Guideline for the use of parameters

A really important parameter is the level of noise of the pixel. A common mistake when using B-recs is the use a too low noise level. This will result in B-recs assuming that details in the pictures should be accounted for by florophore photons instead of background noise and make these levels inconsistent the the PSF used. The algorithm in that scenario will always have trouble to find something significant. It is always better to try with a high level of noise first and the increase it progressively until obtaining reasonable results. This problem should arise if you perfectly control your optical and measurement system but this rarely completely occurs.

In the case you miss some of the spots, it could mean that the background level you set was to high. Alternatively, it could mean that the distribution of the number of photons emitted by a fluorophore is not set correctly (ie a too high mean number of photons coupled with a too narrow standard deviation will tend to miss many spots). The opposite of the previous tendencies will lead to the apparison of many spurious spots.

Test dataset

A good dataset to test B-recs is provided by the ISBI challenge 2013 [ISBI2013]. The necessary files with the preprocessed datasets are available in the test folder of the B-recs package.

ISBI dataset 1

The dataset 1 (in low density) has a background that is correlated in time and space but not constant over the whole acquisition time. A simple idea to remove the background in that case is to use a median filter in x, y and t with a radius of 4 pixel in every plane direction and 2 pixels in t. The resulting stack is called background.tif. Removing this background from the measured images, and collecting the total intensity around a few spots allows to determine the distribution of the number of emitted photons (see the table below). Notice that it is also a good idea to use a first guess and to refine this parameters a posteriori on the localization intensities after a few runs. Then by plotting the histogram of the intensities (again after the background is removed), it is easy to determine a reasonable threshold for the connected components determination: it is the upper value of the background distribution. The dampening coefficient is the one I almost always use for 2D reconstructions.

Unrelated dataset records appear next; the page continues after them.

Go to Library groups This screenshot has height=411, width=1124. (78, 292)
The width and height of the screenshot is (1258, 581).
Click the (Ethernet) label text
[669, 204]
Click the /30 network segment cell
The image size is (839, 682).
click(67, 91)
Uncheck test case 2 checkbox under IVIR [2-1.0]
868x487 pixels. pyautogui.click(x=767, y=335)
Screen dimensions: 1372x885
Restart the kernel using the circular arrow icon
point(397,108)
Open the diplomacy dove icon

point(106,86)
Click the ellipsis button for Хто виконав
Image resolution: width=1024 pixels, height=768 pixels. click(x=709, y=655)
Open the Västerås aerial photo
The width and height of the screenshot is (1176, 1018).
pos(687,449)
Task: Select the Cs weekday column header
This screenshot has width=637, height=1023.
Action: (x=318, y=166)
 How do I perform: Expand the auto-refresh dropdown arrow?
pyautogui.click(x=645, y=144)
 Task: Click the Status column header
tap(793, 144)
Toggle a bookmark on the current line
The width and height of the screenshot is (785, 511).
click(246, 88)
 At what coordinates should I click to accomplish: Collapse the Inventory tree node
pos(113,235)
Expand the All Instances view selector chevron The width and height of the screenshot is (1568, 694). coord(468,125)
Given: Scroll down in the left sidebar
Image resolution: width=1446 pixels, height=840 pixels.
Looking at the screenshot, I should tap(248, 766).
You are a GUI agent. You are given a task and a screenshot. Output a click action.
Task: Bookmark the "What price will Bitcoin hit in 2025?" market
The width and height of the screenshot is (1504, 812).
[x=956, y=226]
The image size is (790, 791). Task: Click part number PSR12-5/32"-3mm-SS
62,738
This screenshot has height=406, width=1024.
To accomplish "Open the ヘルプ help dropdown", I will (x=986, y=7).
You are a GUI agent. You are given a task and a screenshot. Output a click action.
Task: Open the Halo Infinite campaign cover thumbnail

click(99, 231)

Here is set of parameters that give reasonable results:

Fluorophore mean intensity 3500
Fluorophore intensity standard deviation 800
Fluorophore density 0.001
Camera amplification factor 1.0
Noise offset 1000
Threshold for connected components 80
Number of iterations 400
Dampening coefficient 0.05
Threshold for localization acceptance 1000

And for the PSF:

PSF width (FWHM in nm) 260.0
Image width (in pixels) 8
Pixel size (in nm) 100.0
Pixel oversampling (level of superresolution) 8

The current version of the plugin do not allow for a progress bar. It should take no longer than a few seconds to reconstruct an image.

[ISBI2013]Sage, D., Kirshner, H., Pengo, T., Stuurman, N., Min, J., Manley, S., & Unser, M. (2015). Quantitative evaluation of software packages for single-molecule localization microscopy. Nature methods, 12(8), 717-724.